Mi misi a leggere, sdraiato sul letto, nella stanza ottocentesca; dalla finestra entrava la luce pallida del cielo invernale. Lessi un Oltretomba, intitolato Le voci del cimitero di Kebek, e un numero del Vampiro dal titolo La neve nera. Finché cominciai ad accusare torpore. Nel dormiveglia mi vennero immagini di ricordi: un sole forte e le montagne leonessane verdi; io, ragazzino che entravo nel cimitero di Casanova, dove su molte lapidi potevo leggere il mio cognome; un'ombra diventare Nora, tra le tombe e le esalazioni umide del terreno... la sua pelle e il suo corpo seminudo...
Mi destai dal torpore, dovevo vederla. In quello stato di agitazione mi accorsi che avevo dimenticato i miei farmaci antipsicotici a Roma.
Mi misi in cammino verso Villa Falcucci, sulla stradina piena di neve tra i rami spogli degli alberi. Arrivai che era il crepuscolo. Le vecchie case diroccate erano ricoperte di rovi e neve. C'erano delle cornacchie sopra i muri e i rami secchi delle querce. Cominciavano a uscire i lupi mannari, enormi, neri; tremavo dalla paura e dal freddo. C'era una casa diroccata da cui usciva del fumo dal tetto semicrollato e con una finestra illuminata, da dove un'ombra mi disse di entrare. Varcato il portone salii delle vecchie scale e arrivai in una stanza rischiarata da un fuoco acceso sul pavimento. C'era Nora, con il volto pallido, gli occhi sbarrati luminosi e i capelli in disordine; indossava una lunga veste viola mentre faceva malefici. Mi disse: <<Sei tornato finalmente! Ricordi quel giorno al cimitero? Solo ora lo ricordi. Tra le esalazioni delle tombe c'era qualcosa di malefico!... Mi affidarono ai frati per esorcizzarmi, perché ormai sentivo salire in me poteri occulti. All'età di ventun anni scappai sui monti, tra i boschi di faggi. Quando arrivò l'inverno, i lupi mi accerchiarono affamati e mi assalirono: graffiandomi, strappando i miei vestiti per cercare di mordere la mia carne, facendo fuoriuscire il mio sangue, che leccavano avidamente e che li trasformò in licantropi, diventando i miei servi. Così cominciai a nutrirmi di sangue, vivendo come uno spirito maligno tra i boschi. Quest'inverno decisi di scendere a valle tra le vecchie case diroccate; per farti tornare, per divorare il tuo cervello, per bere il tuo sangue!>>
I lupi fuori cominciavano a ringhiare. In quel momento fui preso da un furore incontrollabile. Ero stato incosciente sì, ma avevo portato con me un grosso coltello preso in cucina. Saltai addosso a quella strega; nella lotta rimasi ferito dai suoi morsi e graffi. Riuscii a immobilizzarla e con il coltello cominciai a tagliargli il collo. Il sangue sgorgava copioso e le urla erano rauche, richiamavano i lupi fuori.

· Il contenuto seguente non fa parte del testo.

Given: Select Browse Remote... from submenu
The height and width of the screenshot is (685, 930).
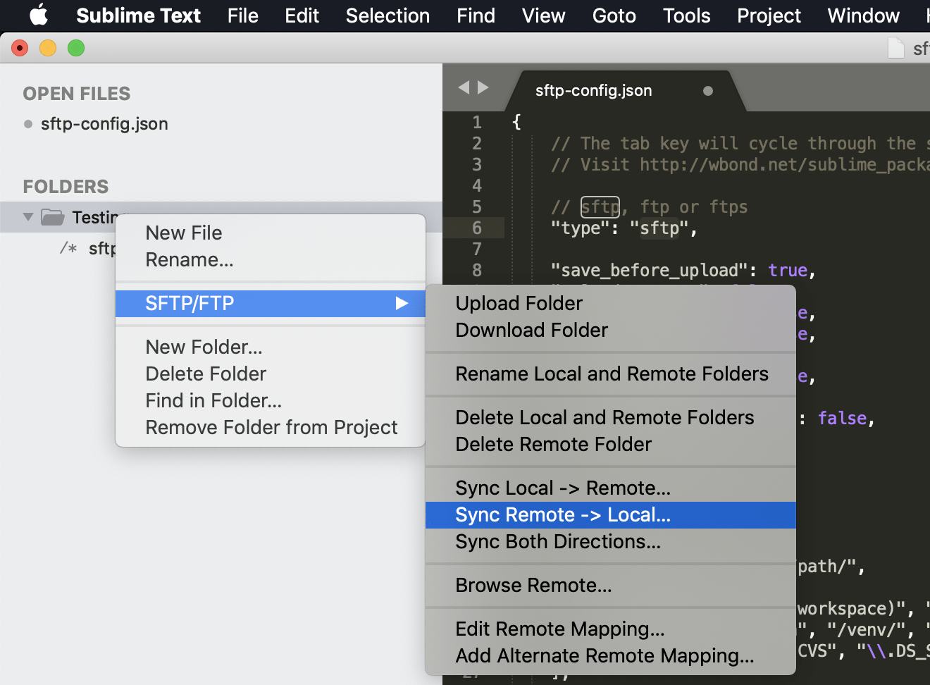Looking at the screenshot, I should pos(533,586).
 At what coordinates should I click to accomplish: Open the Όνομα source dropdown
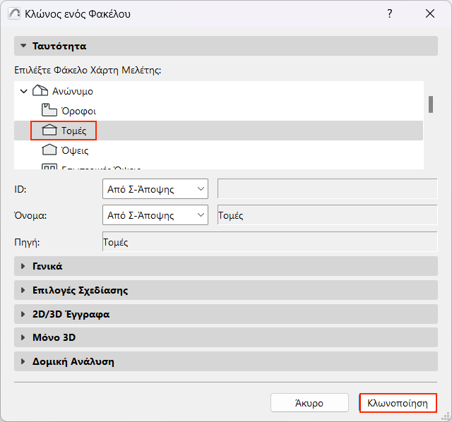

Il collo di Nora fu reciso del tutto. Sentii dei rumori di motori e degli spari. Dalla porta stava entrando una di quelle bestie; mi accorsi che era diventato un normale lupo: morta la strega i licantropi furono liberi dal maleficio. Un uomo apparve sulla soglia, sparò con il fucile uccidendo l'animale; lo stesso successe agli altri lupi che avevano perso le loro sembianze di mostri. Erano arrivati i cacciatori da Leonessa. Quando mi trovarono, il corpo di Nora si era degradato nel sangue. Ormai sembrava fosse lì da molti giorni.
Tornato a Roma, mi chiedevo se davvero avevo visto i lupi mannari e la strega. I ricordi di bambino erano veri, mi erano tornati alla memoria; il resto però si confondeva con i mie abituali deliri e allucinazioni.
Continuo a prendere farmaci antipsicotici; ma il male non è solo nella mia mente, nel profondo dell'inconscio; forse in quel cimitero c'è qualcosa, tra quelle montagne.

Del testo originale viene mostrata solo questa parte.